転校を好きな子供って、あんまり聞いたことないですから。余談ですが、この話の時期の小次郎は、ちょうどお父さんを亡くしたばかりの頃です。
それもあって、猫の死とお父さんの死を重ねて忘れないよって言ったのです。
まあ、それはあの時点で岬君が知ってるわけない事実なのであえて何も触れずにおきましたが、そうなんだあって思いながらもう一度読むと、小次郎側の心理も解ってくるのではないかと。
でも小次郎って、顔や態度にあんまりださないですね。哀しいっていうのを。
怒りとかは単純な程前面にだしてくるのに、そういう所は表情を読まれないようにしている。自分でコントロールしてるわけじゃないですがね。
そういう所が日向さんが皆に好かれる原因だったりします。
弱みをみせたくないっていうより、誰よりも強くあろうと努力している。そんな人です。小次郎は。小次郎と岬のコンビって私かなり好きなんですが、あんまり原作やアニメでは触れてもらえなくて悔しいですね。
そりゃ岬と若島津とどっちを取るかっていったら日向さんには若島津をとってもらいたいですが(←こらこら)
でもでもっ、岬君は日向さんのことを唯一小次郎って呼んでんですよ。ここは重要だと私は密かに思っております。人を呼ぶ呼び方って不思議だなって思います。
たとえば、大人になって知り合った友人って、少しくらい年が離れてたって、全然関係なくタメ語で話すじゃないですか。なのに高校時代の先輩って考えてみれば1つしか年が離れてないのに、いまだに敬語を使ってしまう。
この間、久し振りに帰省して高校時代の先輩に会ったのですが、まさしく私は先輩に敬語を使ってしゃべってました。で、後から考えて、私は先輩よりもずっと年上の人に対してタメ語でしゃべってるのに、先輩には敬語を使ってるんだなあ。妙だなあって。
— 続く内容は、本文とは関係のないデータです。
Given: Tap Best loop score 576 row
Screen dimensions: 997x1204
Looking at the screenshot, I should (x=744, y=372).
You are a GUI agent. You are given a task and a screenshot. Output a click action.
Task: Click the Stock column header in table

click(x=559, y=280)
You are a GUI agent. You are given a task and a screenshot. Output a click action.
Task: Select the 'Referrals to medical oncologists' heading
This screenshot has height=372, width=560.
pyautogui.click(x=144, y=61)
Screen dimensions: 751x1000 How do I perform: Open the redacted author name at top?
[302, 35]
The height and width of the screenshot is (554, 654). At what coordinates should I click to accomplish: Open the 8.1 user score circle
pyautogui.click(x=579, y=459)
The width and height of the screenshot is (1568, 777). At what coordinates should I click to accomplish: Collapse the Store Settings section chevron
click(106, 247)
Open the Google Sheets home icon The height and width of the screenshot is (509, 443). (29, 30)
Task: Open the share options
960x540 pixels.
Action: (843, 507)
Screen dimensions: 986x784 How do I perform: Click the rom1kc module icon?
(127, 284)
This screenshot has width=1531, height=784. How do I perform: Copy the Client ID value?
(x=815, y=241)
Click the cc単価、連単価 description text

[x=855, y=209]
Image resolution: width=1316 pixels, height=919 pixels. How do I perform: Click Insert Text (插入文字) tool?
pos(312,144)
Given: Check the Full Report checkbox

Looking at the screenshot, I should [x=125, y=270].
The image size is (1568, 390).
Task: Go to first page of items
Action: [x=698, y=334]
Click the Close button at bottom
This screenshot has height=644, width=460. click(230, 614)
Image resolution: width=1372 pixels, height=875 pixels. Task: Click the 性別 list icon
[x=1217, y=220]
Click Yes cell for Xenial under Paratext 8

最初に会った時の状況で相手に対しての言葉使いや呼び方が変わってしまう。
岬君も、小次郎に会う前に沢木君達に会ってたら、彼らが小次郎の事を日向さんって呼んでるのを聞いて同じように日向さん、或いは日向君って呼んだかも知れない。
だからきっと岬君て初め小次郎がどういう少年なのか知らないで会ってたんじゃないかなあって思いました。
逆に若島津は、実際の本人に会う前にある程度噂とか聞いてたんじゃないかなあって。
まあこれは私のこだわりなのですが。